[Pixel coordinate grounding data]

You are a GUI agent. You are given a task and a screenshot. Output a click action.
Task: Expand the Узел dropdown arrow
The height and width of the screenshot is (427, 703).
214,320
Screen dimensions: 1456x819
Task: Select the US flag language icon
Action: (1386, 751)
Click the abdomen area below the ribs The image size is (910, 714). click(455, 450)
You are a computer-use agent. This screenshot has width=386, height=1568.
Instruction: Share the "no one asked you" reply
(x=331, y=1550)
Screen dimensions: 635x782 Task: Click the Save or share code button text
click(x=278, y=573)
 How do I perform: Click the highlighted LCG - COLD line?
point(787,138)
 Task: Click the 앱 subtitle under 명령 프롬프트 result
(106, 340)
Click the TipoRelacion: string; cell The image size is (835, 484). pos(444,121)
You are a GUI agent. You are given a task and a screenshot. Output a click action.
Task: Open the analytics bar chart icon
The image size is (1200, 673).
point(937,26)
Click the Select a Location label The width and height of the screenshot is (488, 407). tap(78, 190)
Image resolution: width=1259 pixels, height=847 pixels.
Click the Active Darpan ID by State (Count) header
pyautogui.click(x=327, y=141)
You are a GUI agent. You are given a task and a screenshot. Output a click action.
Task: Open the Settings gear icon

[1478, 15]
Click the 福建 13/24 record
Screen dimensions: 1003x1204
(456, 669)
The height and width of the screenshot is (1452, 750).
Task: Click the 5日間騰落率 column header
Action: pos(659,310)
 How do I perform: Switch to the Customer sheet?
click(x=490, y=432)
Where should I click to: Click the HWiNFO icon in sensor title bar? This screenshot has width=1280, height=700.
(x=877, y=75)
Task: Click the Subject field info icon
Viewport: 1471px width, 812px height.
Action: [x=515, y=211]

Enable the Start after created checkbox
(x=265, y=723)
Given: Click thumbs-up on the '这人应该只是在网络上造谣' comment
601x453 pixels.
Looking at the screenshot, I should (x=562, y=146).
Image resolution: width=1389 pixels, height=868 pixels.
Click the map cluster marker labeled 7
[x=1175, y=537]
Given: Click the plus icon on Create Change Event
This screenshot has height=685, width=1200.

> [EXERCISE BRIEF]:
Every line above with the word "resolution" is to be copied out.

> [EXERCISE OUTPUT]:
Image resolution: width=1259 pixels, height=847 pixels.
Image resolution: width=1389 pixels, height=868 pixels.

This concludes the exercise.